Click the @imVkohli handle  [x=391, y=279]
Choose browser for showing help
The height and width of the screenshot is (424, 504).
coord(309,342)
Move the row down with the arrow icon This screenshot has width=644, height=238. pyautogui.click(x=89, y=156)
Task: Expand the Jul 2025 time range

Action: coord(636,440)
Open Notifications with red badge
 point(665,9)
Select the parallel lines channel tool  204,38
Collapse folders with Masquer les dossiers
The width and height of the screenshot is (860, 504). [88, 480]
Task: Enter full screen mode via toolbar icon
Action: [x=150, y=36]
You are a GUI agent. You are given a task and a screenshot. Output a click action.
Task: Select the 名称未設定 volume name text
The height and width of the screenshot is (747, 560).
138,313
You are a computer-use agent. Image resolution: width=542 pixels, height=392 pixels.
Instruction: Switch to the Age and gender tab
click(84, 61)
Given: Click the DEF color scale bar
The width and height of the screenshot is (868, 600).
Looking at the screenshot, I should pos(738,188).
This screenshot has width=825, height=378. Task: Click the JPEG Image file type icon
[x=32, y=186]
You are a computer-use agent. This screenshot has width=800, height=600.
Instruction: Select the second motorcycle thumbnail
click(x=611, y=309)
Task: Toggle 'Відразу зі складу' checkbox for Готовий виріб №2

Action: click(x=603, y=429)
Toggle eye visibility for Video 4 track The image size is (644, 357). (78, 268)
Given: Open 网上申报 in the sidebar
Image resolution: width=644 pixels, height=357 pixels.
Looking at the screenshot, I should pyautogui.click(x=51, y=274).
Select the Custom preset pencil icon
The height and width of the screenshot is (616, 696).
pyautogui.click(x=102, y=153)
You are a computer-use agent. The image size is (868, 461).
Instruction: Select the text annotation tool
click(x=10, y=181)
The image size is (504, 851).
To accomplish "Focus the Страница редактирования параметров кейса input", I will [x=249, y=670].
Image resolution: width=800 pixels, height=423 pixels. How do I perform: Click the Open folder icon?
###
Copy the records above faithfully. Begin at their first line, end at the line containing "Select the parallel", and include nothing else.

Click the @imVkohli handle  [x=391, y=279]
Choose browser for showing help
The height and width of the screenshot is (424, 504).
coord(309,342)
Move the row down with the arrow icon This screenshot has width=644, height=238. pyautogui.click(x=89, y=156)
Task: Expand the Jul 2025 time range

Action: coord(636,440)
Open Notifications with red badge
 point(665,9)
Select the parallel lines channel tool  204,38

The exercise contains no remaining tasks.